The latest member of the old guard of the PC world to shift in the face of consumerization and BYOD, HP said Monday that the new major design goal for its PC business is “to be desirable and cool.”
Speaking at the company’s Discover 2013 customer and partner event in Las Vegas, Enrique Lores, senior vice president and GM for business PCs at HP, called the shift a significant change in the way HP approaches building computers for business.
“Until now, our major goal was to be approved by the IT department, but this is not the route to success in the new world,” Lores said. “We want users to request – to demand – HP products because they are cool, because they look good.”
A big part of that effort will be reaching “more customers through multiple formats, multiple operating systems, and multiple architectures,” said Todd Bradley, executive vice president of HP’s Printing and Personal Systems business.

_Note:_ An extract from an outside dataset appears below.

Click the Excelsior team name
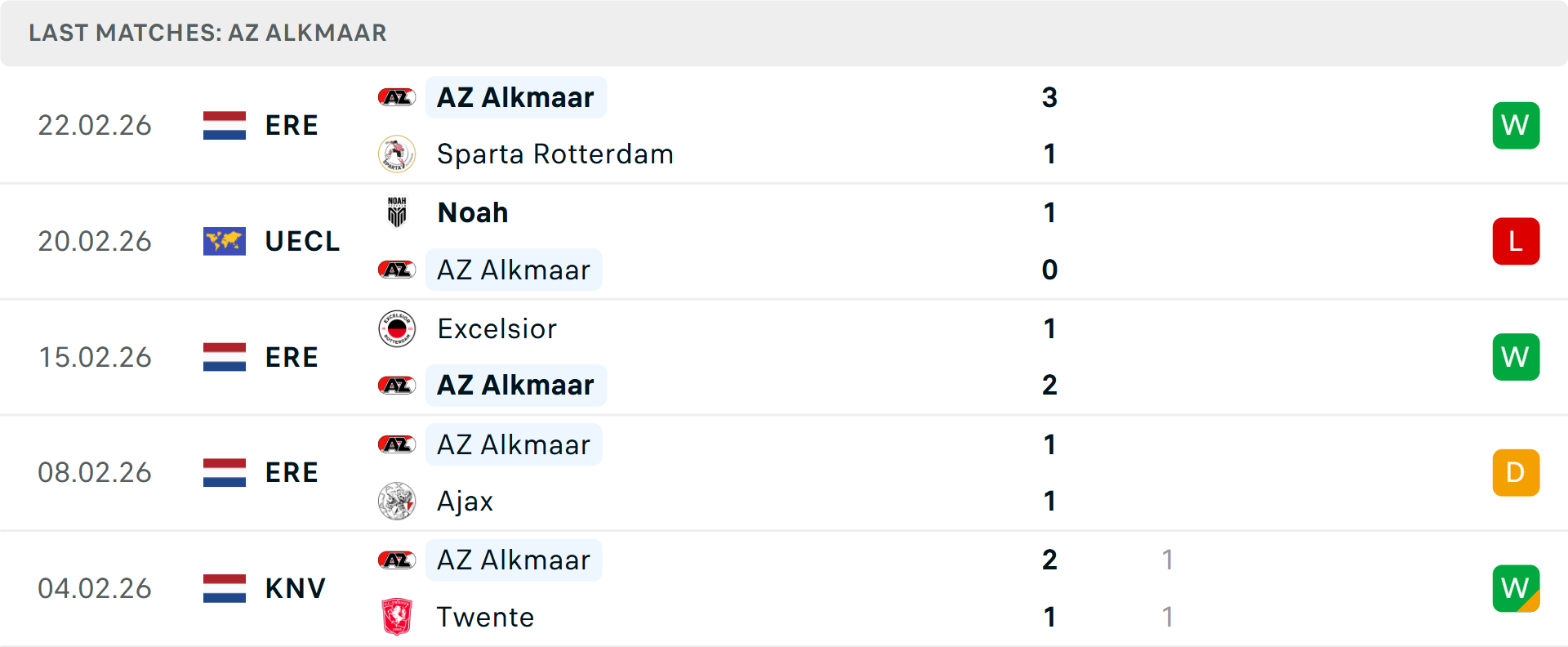 click(x=497, y=328)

The company provided an example of such a new format at Discover – introducing a point-of-sale jacket of its ElitePad tablet computer that includes a barcode scanner, a credit card reader, and additional battery life over the stock tablet. The idea is one familiar to anyone who’s ventured into an Apple Store in the last two years – every staff member is able to complete transactions from wherever they are on the store floor through their mobile device. It’s a model that HP sees taking ten to 15 percent of the retail market in short order, said Ray Carlin, vice president and general manager of HP’s Retail Solutions Business Unit.
The PC business may be struggling, but Adam Shaffer, senior vice president of marketing at El Segundo, Calif.-based PCM said it’s still a going concern, putting the “PC is dead” talk down to an effort by the press to get people talking.
“We’re selling more desktops than ever, we’re selling more client devices than ever,” Shaffer said.
However, IDC did call the first quarter of 2013 the worst three months of PC sales in recorded history, and much of the industry is looking for a way to turn it around. HP, like many of its peers, is counting on next year’s end-of-support milestone for the venerable Windows XP platform encouraging many businesses to update their PC fleets. In fact, Lores said that within the next few months, the company will start a broad “Goodbye XP, Hello HP” campaign to encourage both customers and the channel community to choose HP gear running Windows 7 or 8 as its replacement for long-in-the-tooth XP systems. “We want to be Microsoft’s preferred partner in this transition,” Lores said.
While the company isn’t sharing details of the yet-to-launch program as yet, Dan Forlenza, vice president and general manager for commercial PCs, said the effort with the channel will be “much more than just a marketing campaign,” suggesting that promos and other incentives will likely be included to capitalize on what HP clearly sees as a window of opportunity to take share.
At the same time as HP is talking up the user-centric design points, there are signs that it’s not abandoning its longtime allies in the IT department entirely. Even if they aren’t setting the device agenda nearly as much as they were before, they still represent the whole business for the guys down the hall from HP’s PPS group in its Enterprise Business group. And they have to live with the fashion-driven choices of their users. So the discussion of consumer-style design is tempered by discussions of security, manageability and services wrapped around the devices. Finding the right balance of meeting the style eye of the fickle end user in the moment and the long-term concerns of IT around owning, managing, and securing endpoint devices and the networks they access may prove to be a significant differentiator for HP and its PC-building peers as they seek share in a rapidly-changing PC market, and whoever best negotiates that balance has a good chance to grow their business, assuming of course, that PCM’s Shaffer is correct, and that the PC is not dead.